DATA EXTRACTS:
###

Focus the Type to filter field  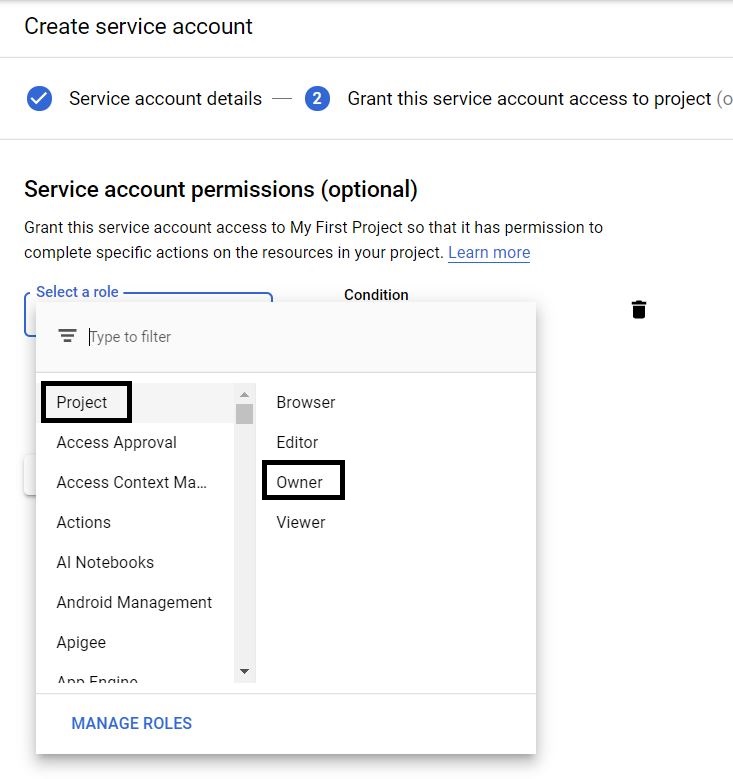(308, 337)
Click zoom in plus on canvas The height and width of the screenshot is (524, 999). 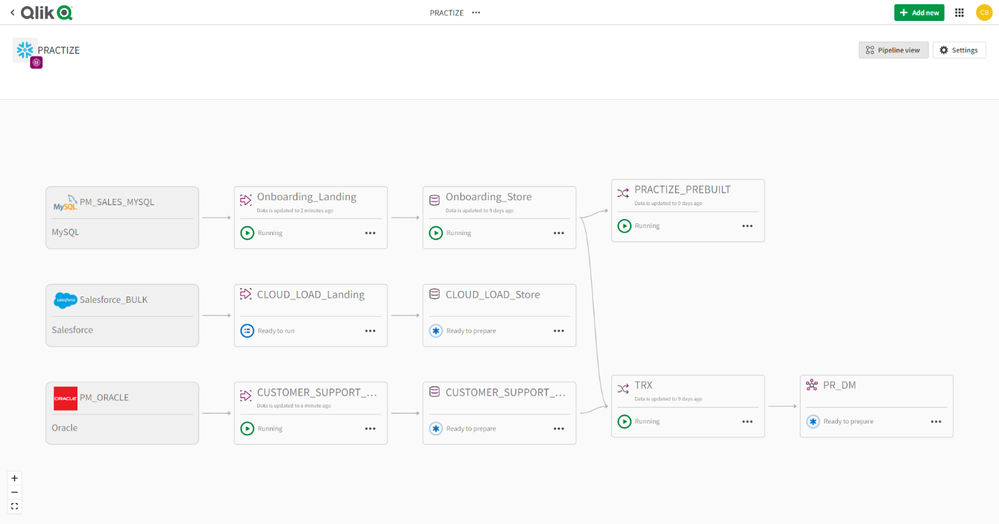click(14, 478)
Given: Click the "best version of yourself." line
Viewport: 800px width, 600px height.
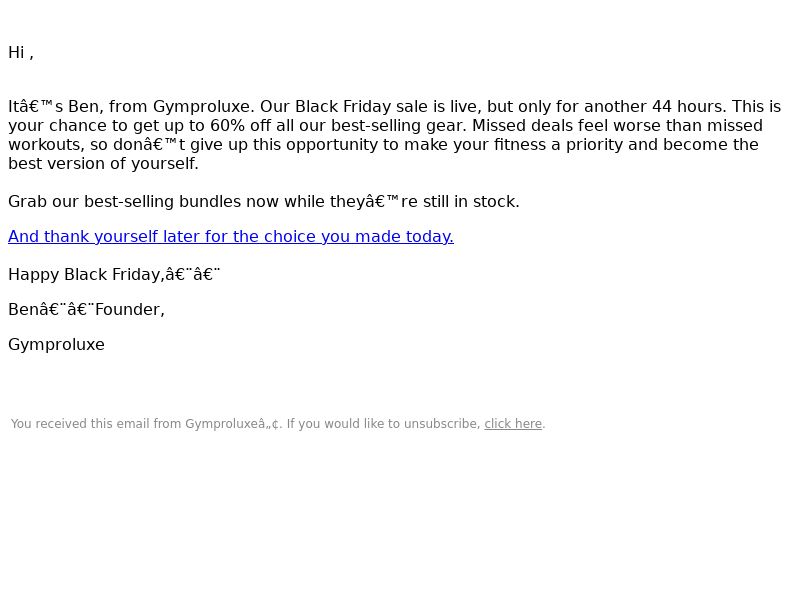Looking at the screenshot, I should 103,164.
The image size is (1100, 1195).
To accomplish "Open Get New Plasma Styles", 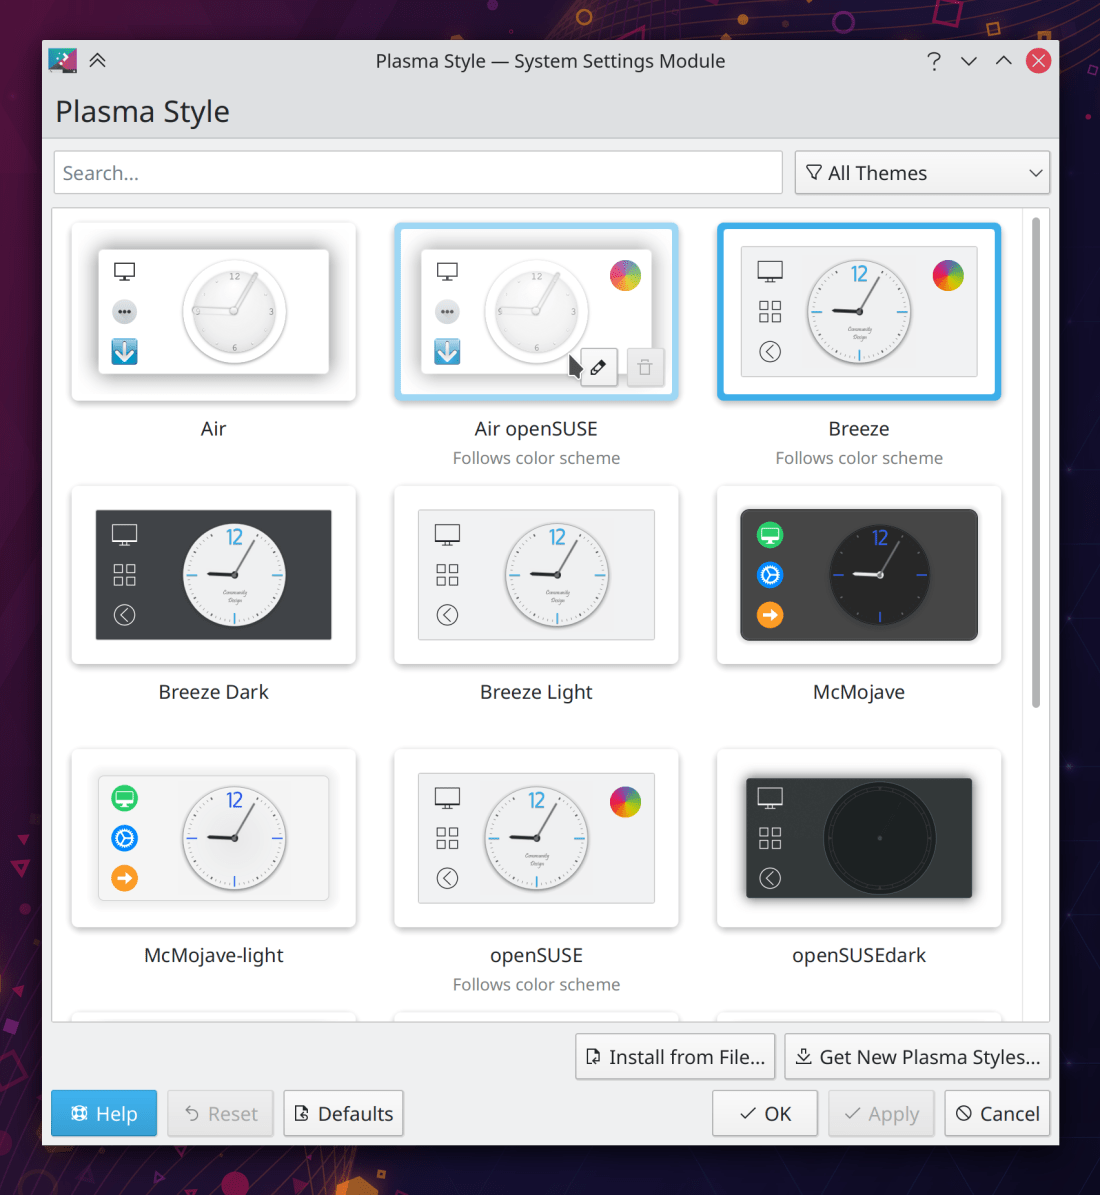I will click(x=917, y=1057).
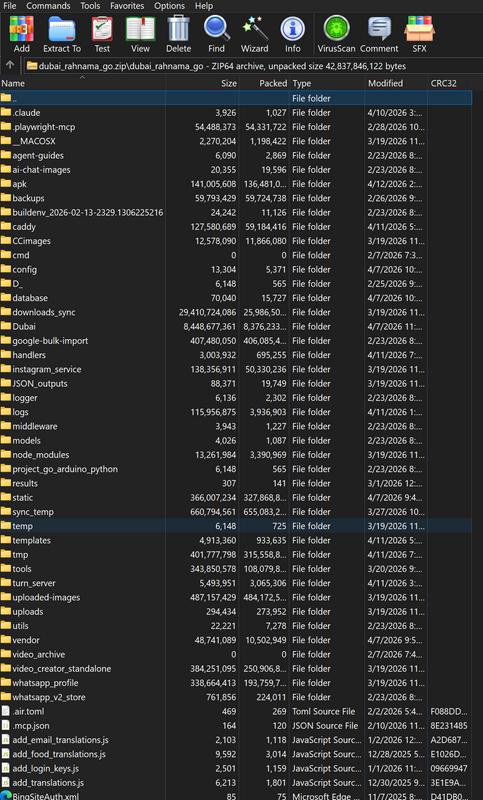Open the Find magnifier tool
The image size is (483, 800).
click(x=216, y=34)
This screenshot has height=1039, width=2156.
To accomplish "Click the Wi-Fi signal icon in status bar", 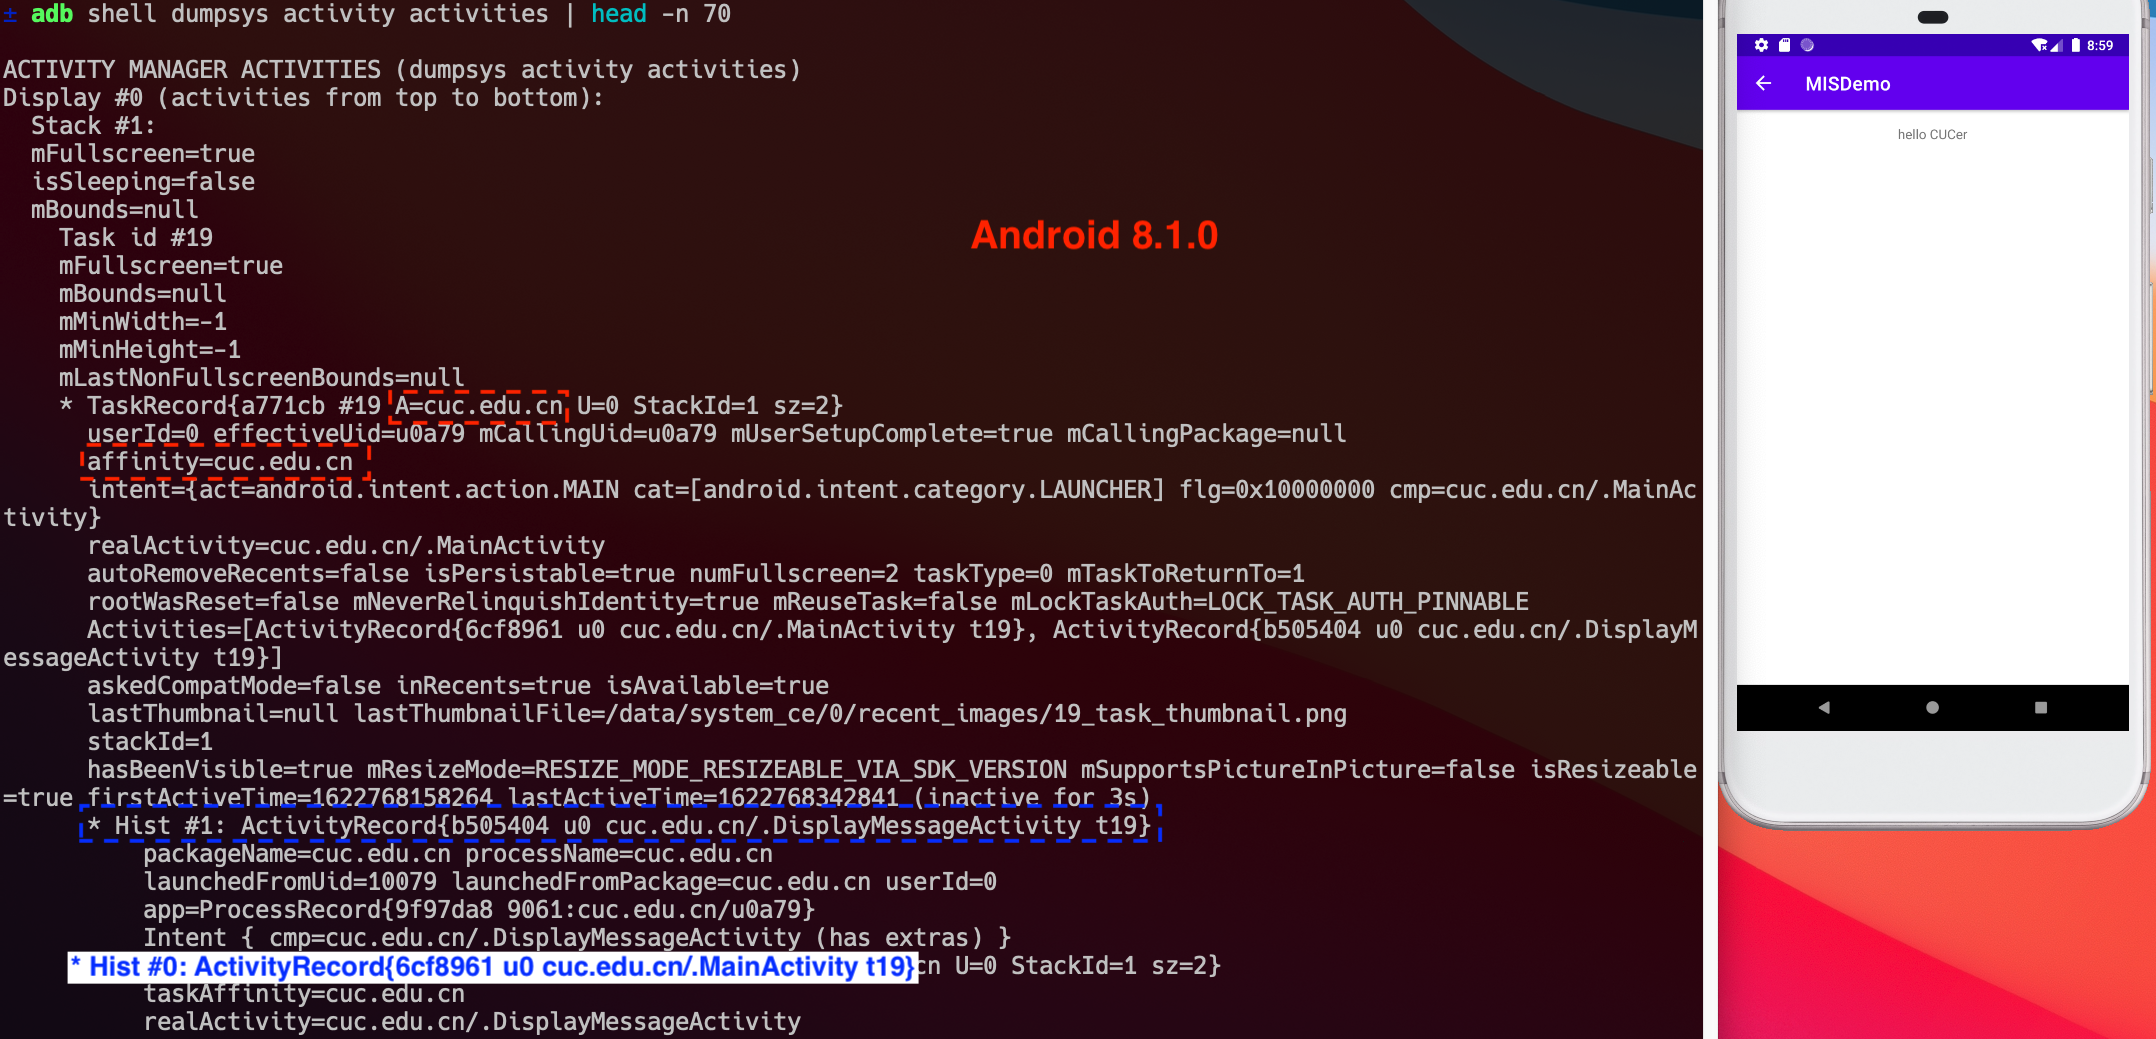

###

ABOUT THIS EXERCISE: Begin with the line that has "This screenshot has height=1039, width=2156." and continue to the last line of the entries, printing each line exactly and nothing else; include both ends and skip the pictures.

RESULT:
This screenshot has height=1039, width=2156.
To accomplish "Click the Wi-Fi signal icon in status bar", 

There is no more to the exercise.